• _Records for finding items_

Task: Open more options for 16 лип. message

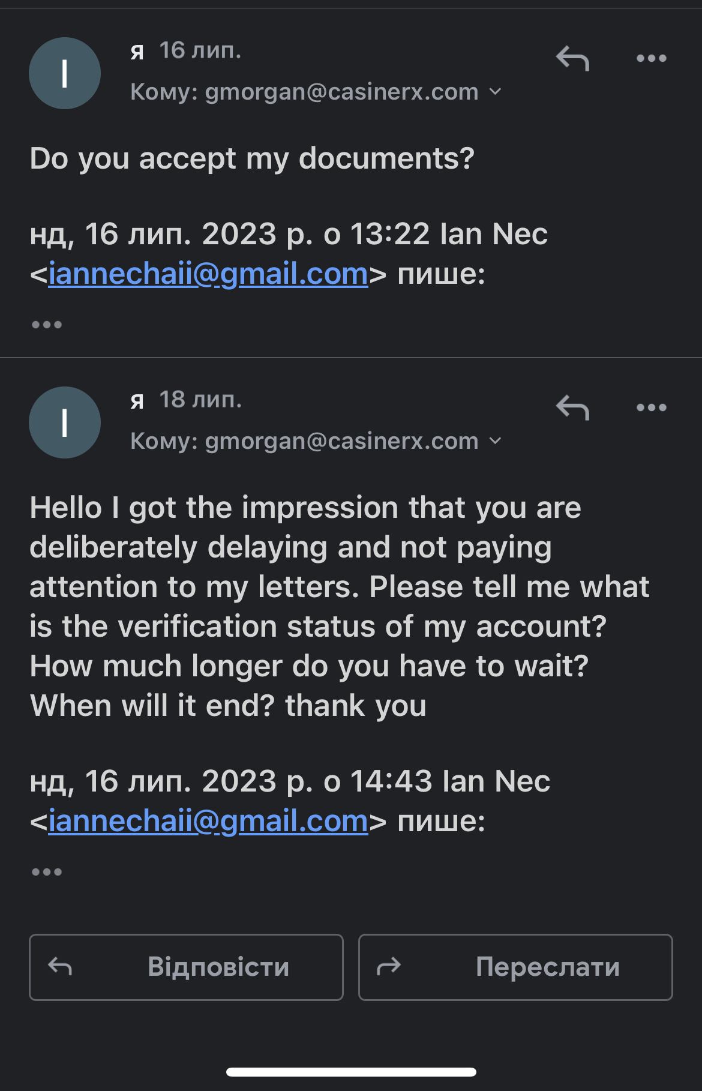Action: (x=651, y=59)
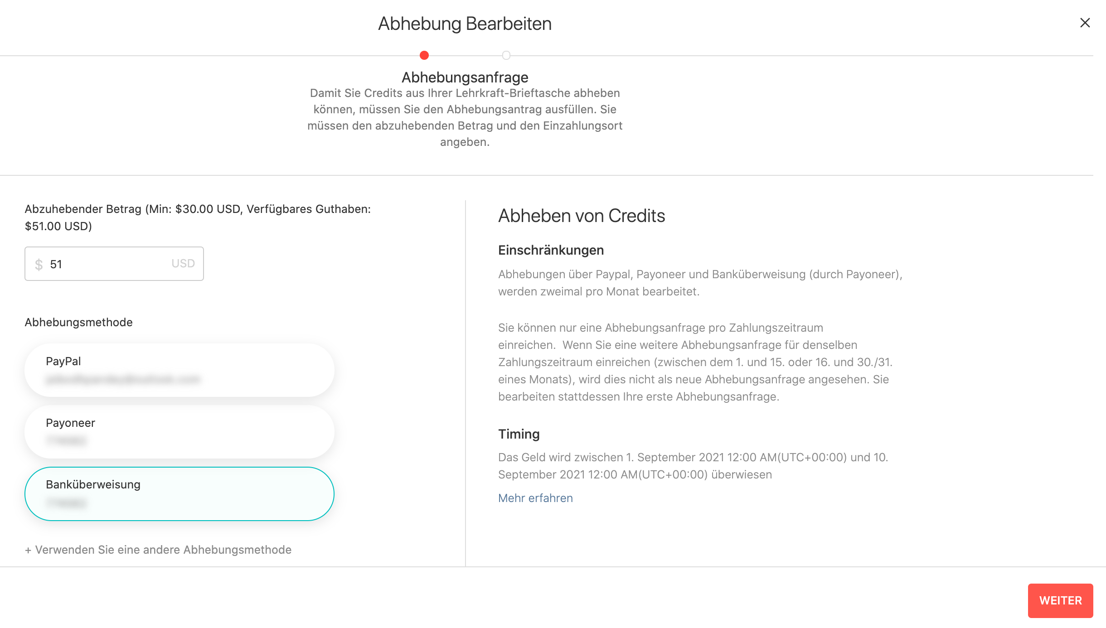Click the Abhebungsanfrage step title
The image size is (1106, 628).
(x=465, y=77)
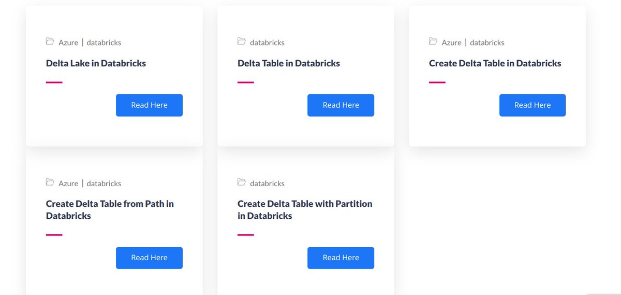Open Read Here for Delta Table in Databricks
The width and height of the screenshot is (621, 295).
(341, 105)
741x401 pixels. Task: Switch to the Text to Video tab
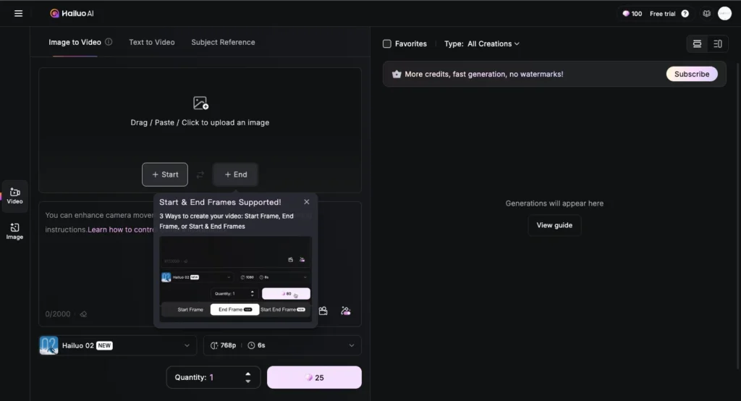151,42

• _Instructions to follow_
Please copy every one of the records above word for word, leaving the pictures out.

• _Exercise answer_
Task: Open more options for 16 лип. message

Action: (x=651, y=59)
Click the Abhebungsanfrage step title
The image size is (1106, 628).
(x=465, y=77)
Open Read Here for Delta Table in Databricks
The width and height of the screenshot is (621, 295).
(341, 105)
741x401 pixels. Task: Switch to the Text to Video tab
151,42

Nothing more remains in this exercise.